* What this task involves
Copy each line of the entries below that contains the string "will".

[Stored data entries]
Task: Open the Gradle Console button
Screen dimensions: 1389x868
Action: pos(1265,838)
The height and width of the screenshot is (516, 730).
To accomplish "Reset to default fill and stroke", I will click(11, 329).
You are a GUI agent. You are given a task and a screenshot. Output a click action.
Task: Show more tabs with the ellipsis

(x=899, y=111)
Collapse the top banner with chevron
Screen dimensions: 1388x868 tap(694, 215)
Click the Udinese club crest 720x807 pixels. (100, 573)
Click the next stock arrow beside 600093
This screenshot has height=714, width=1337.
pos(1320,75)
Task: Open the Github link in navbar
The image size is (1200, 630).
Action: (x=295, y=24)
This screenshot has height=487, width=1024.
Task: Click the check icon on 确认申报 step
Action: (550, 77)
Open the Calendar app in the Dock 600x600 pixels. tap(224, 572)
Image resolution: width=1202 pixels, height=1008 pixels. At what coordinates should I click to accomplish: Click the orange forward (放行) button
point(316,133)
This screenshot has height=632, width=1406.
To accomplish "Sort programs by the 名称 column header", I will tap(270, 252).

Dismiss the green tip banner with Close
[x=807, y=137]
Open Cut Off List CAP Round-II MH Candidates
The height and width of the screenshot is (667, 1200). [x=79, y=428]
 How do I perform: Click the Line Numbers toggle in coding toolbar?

* Completed exercise
To accomplish "Reset to default fill and stroke", I will click(11, 329).
To accomplish "Sort programs by the 名称 column header", I will tap(270, 252).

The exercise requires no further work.